Passage choisi:
________________________
En l'occurrence, les craintes de César étaient fondées.
A peine arrivés devant Arioviste, sans avoir le temps ni la
liberté de prononcer le moindre mot, ses députés
sont enchaînés. En accomplissant cet acte de félonie,
porter atteinte aux messagers de César, Arioviste accomplit
un acte d'une extrême gravité qui le prive de tout espoir
de clémence de la part du Romain. Dans la bataille qui s'ensuit,
il parvient bien à s'échapper, mais ses deux épouses
sont tuées ainsi que l'une de ses deux filles. Quant aux captifs,
ils sont arrachés aux mains de l'ennemi ; Caïus Valérius
Procillus est libéré par César lui-même
:
" ce fut pour César un plaisir égal à
celui de la victoire même, que d'arracher aux mains de l'ennemi
et de se voir rendu l'homme le plus honoré de la province de
Gaule, son ami et son hôte, et la fortune qui l'avait épargné
avait voulut que rien n'altérât sa joie et son triomphe.
________________________
Travail demandé:
1. Répondez aux questions suivantes sur le passage consacré à Arioviste.
(a) Que subissent les députés de César dès leur arrivée devant Arioviste ?
(b) Quels membres de la famille d'Arioviste sont tués dans la bataille ?
(c) Par qui Caïus Valérius Procillus est-il libéré ?
2. Poursuivez le passage consacré à Arioviste et à César à partir de l'endroit où il s'arrête.

Extrait des données:
________________________
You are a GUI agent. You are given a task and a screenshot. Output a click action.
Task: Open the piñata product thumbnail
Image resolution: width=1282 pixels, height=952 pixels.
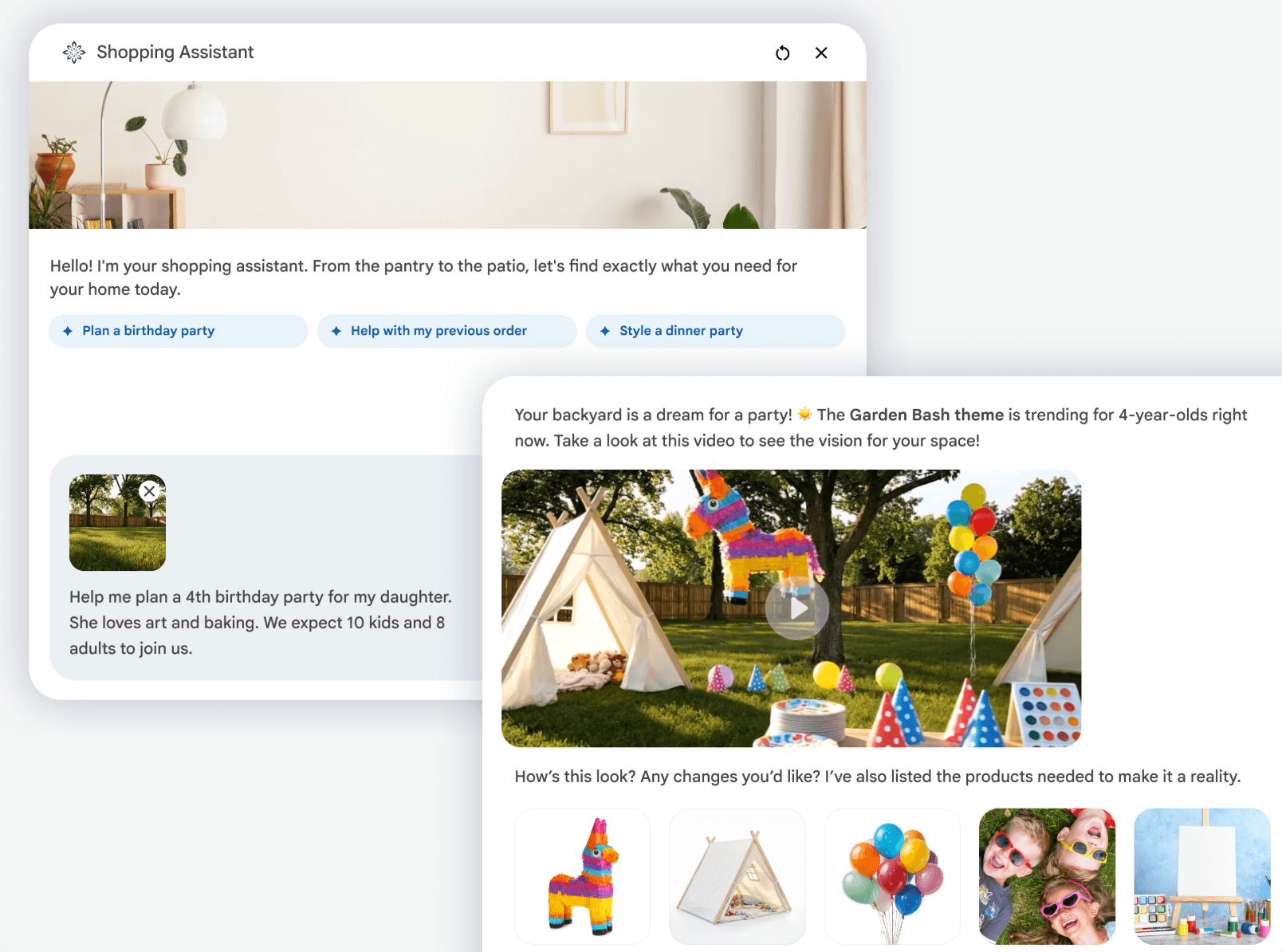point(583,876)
________________________
Réponses attendues:
1.
(a) Ils sont enchaînés, sans avoir le temps ni la liberté de prononcer le moindre mot.
(b) Ses deux épouses ainsi que l'une de ses deux filles.
(c) Par César lui-même.

2.
Procillus lui dit qu'il avait vu trois fois consulter le sort pour
décider s'il serait brûlé sur-le-champ ou réservé
pour un autre temps, et qu'il était indemne par la grâce
du sort " (11).
Les "espions", enfin, fourmillent dans les rangs de chacun
des belligérants. Ils représentent certes une menace
potentielle, mais il peut arriver qu'ils favorisent les desseins de
celui qui sait utiliser leur crédulité et celle de ses
ennemis. Labiénus, mal en point contre les Trévires,
berne ainsi ses adversaires en lançant à la cantonade,
en conseil, la fausse nouvelle de l'abandon de leur position : "
ces paroles sont promptement rapportées aux ennemis, car
il était naturel que, sur un si grand nombre de cavaliers gaulois,
il y en eût pour favoriser la cause gauloise " (12).
La présumée fuite se transforme au moment opportun en
offensive et l'ennemi, trahi pas son excès de confiance, est
mis en déroute.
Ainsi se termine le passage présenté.